WOW.. This article really hit home. I’ve heard the adage “Don’t go to bed angry” before and have tried to follow. That was particularly difficult in my last relationship – my soon-to-be ex-husband is Not a communicator. That probably seems unkind and a bit judgmental but it’s true (and I have references). He did not like to talk things out… he was more comfortable just sweeping things under the carpet unless I was willing to say that he was right about Everything.. Always. (honestly, you can ask our therapist about this… after five years of therapy it didn’t change) So I was a bit conditioned Out of communicating… which is totally outside my nature. I grew up in a volatile family but my dad would YELL at us and then.. it was done… ok, moving right along. We didn’t hold things in and we also didn’t hold grudges. It’s much Harder Not to hold onto Hard Feelings if you aren’t able to voice/vent them but sometimes that action can make people, especially those who are not confronters very uncomfortable.
Divorce and 5 Reasons Not to Go to Bed Angry
by mjchatter • • 0 Comments
One part that really hit home was “Getting angry may really be a cry for contact, having lost our connectedness with each other; it may be expressing feelings of rejection, grief, loneliness, or a longing to love and be loved.” I have figured out, probably 90% of the time, when I am angry it is not because of something my S.O. has actually done … more it is about how I am feeling. If I am feeling disconnected then small things that would never bother me normally are magnified.
The part of the list that got me was number 2: “We dwell on anger, making it grow into something bigger than it really is.” Once I have hurt feelings than anything/everything grows into signs that we are in trouble or that he no longer cares… etc. etc. It’s a ridiculous and vicious circle.
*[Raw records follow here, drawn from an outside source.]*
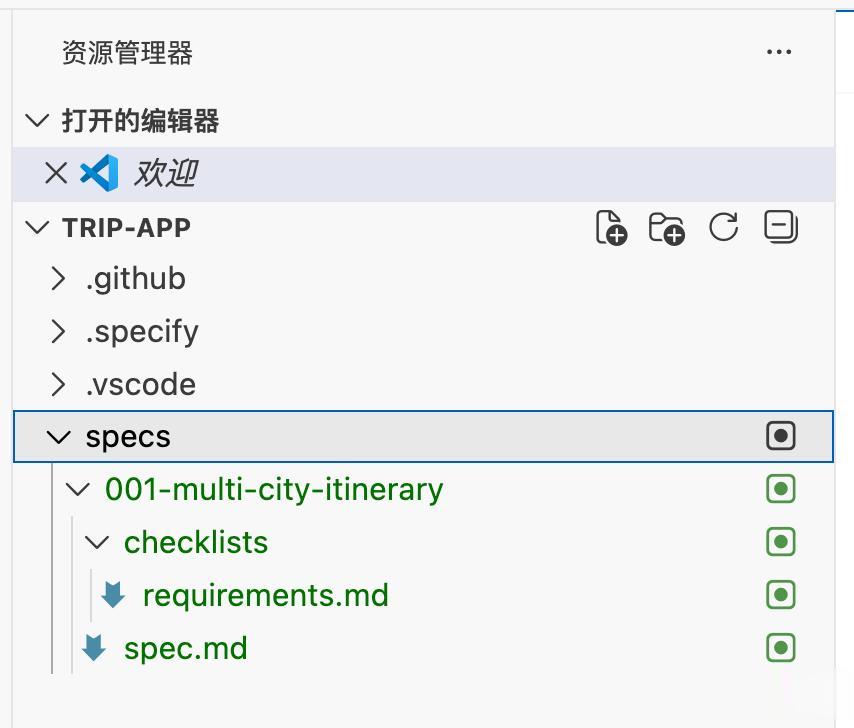
Task: Click the New Folder icon
Action: (666, 228)
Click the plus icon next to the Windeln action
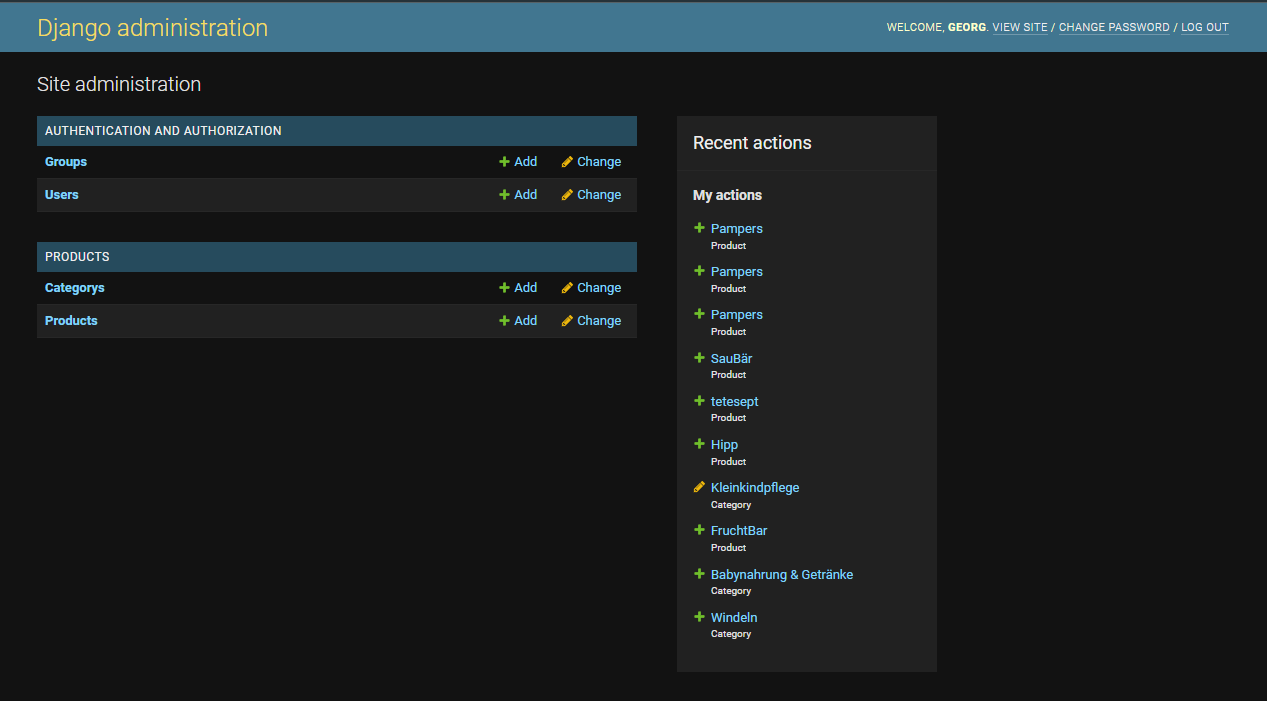This screenshot has width=1267, height=701. click(x=699, y=617)
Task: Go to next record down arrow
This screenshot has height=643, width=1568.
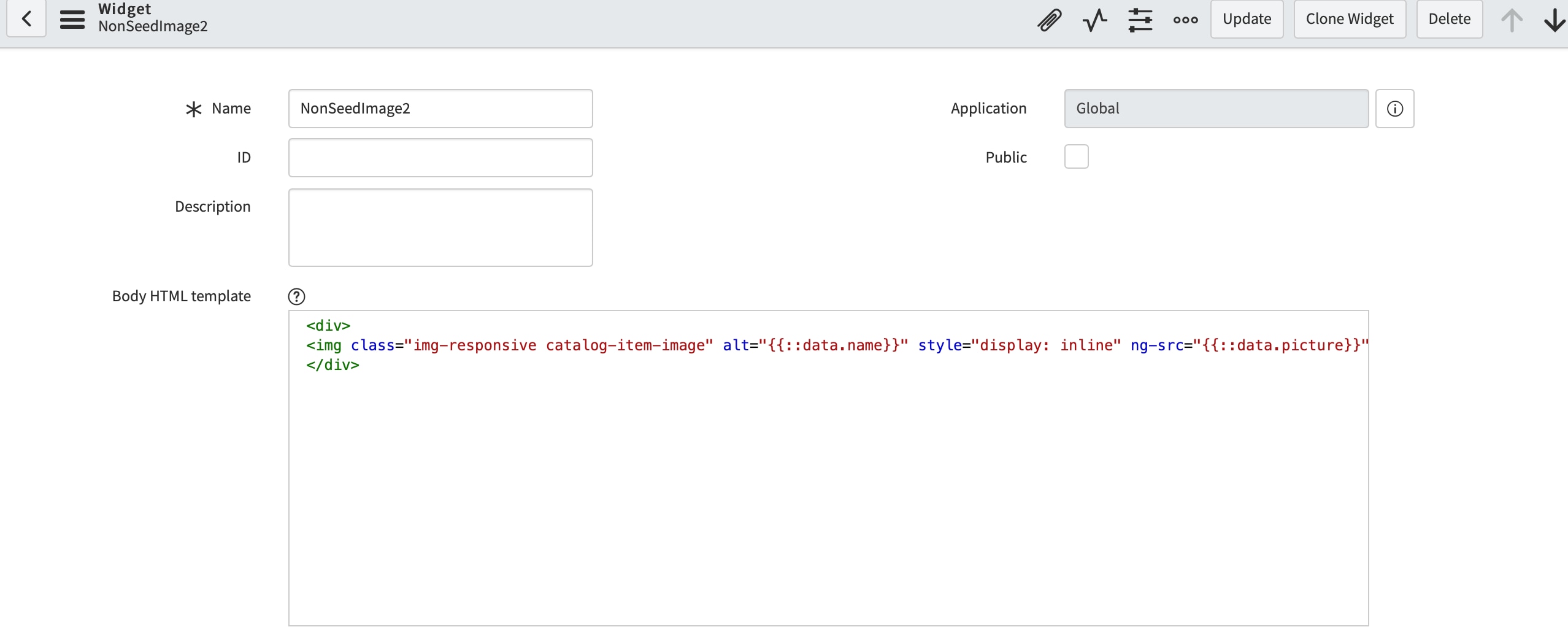Action: (1555, 20)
On my side though? I am highly reflective and can spin myself back down… it takes time and occasionally a smack on the head (my kids can be good for doing this if I am being incredibly stupid and share my fears/angers with them). What do I need to do? Talk… Communicate… I am in a dramatically better relationship with a kind, loving man… I just need to tell him when I am feeling disconnected. No More Going to bed Angry !!!